Transcribe the entries exactly; images are not part of the copy.

+++ Data

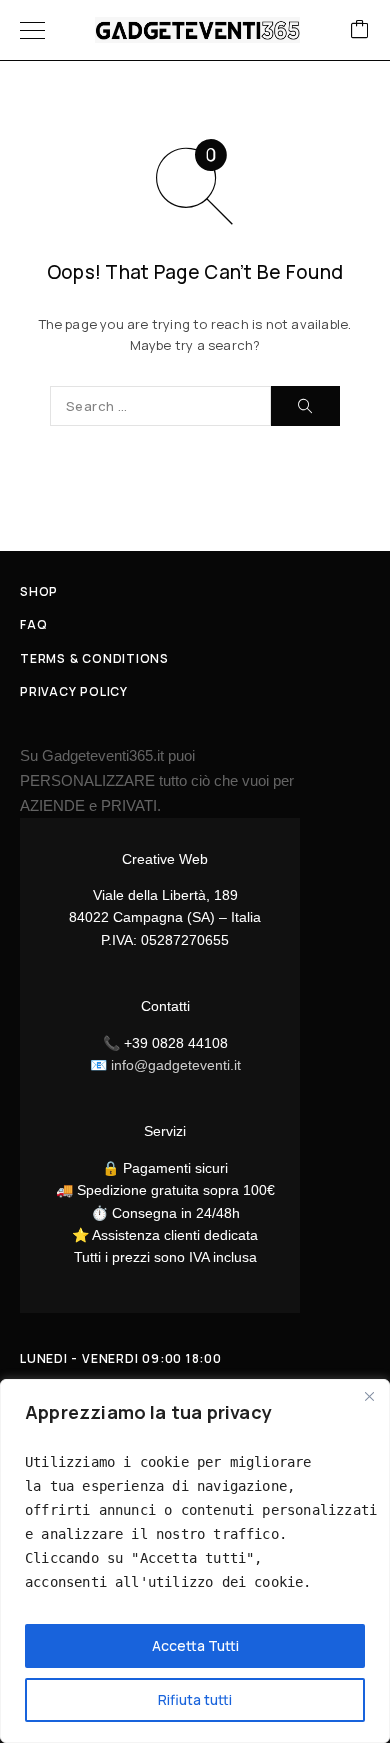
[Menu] (32, 30)
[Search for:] (160, 406)
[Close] (369, 1396)
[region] (195, 1561)
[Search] (305, 406)
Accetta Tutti (195, 1645)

++++++

● **Written response**
[Menu] (32, 30)
[Search for:] (160, 406)
[Close] (369, 1396)
[region] (195, 1561)
[Search] (305, 406)
Accetta Tutti (195, 1645)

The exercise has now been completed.